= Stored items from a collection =
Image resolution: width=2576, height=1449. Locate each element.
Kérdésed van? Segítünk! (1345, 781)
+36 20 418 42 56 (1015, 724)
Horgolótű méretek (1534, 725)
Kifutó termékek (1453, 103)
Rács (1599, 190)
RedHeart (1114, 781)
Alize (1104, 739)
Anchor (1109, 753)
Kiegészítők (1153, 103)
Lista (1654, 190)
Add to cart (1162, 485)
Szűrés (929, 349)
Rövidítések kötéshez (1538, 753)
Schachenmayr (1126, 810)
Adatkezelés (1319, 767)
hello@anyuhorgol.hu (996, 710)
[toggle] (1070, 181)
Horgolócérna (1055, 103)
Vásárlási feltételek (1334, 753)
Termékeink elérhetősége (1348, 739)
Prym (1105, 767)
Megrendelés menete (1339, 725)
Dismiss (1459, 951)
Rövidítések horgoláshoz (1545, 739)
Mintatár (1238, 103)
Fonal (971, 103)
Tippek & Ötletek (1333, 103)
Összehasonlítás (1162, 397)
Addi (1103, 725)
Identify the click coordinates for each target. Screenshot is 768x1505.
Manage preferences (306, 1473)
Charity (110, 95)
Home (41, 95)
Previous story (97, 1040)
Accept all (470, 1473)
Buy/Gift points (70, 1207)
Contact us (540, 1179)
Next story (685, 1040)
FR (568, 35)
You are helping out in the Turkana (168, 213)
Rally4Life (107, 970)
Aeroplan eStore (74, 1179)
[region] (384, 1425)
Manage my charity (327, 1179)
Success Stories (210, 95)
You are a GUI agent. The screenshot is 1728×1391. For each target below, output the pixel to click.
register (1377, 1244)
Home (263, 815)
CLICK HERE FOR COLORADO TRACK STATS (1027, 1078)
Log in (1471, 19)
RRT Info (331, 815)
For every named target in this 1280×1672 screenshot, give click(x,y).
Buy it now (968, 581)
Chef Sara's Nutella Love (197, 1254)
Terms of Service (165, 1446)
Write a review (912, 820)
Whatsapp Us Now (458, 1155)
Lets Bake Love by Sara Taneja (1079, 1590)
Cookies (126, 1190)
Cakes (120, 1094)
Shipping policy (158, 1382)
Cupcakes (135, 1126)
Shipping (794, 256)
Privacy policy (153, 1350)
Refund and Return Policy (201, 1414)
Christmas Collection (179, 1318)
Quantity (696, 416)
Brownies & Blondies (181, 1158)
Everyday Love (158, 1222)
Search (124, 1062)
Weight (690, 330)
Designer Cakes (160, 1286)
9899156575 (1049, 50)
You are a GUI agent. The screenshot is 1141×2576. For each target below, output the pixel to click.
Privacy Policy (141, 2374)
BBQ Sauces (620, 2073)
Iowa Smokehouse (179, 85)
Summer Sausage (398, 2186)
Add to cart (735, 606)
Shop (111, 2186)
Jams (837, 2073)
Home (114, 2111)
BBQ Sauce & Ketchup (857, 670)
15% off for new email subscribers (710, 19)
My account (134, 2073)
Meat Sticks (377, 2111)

= Task to complete =
Looking only at the data above, say how many of its lines contain the string "below", and nothing more.

= Your solution =
2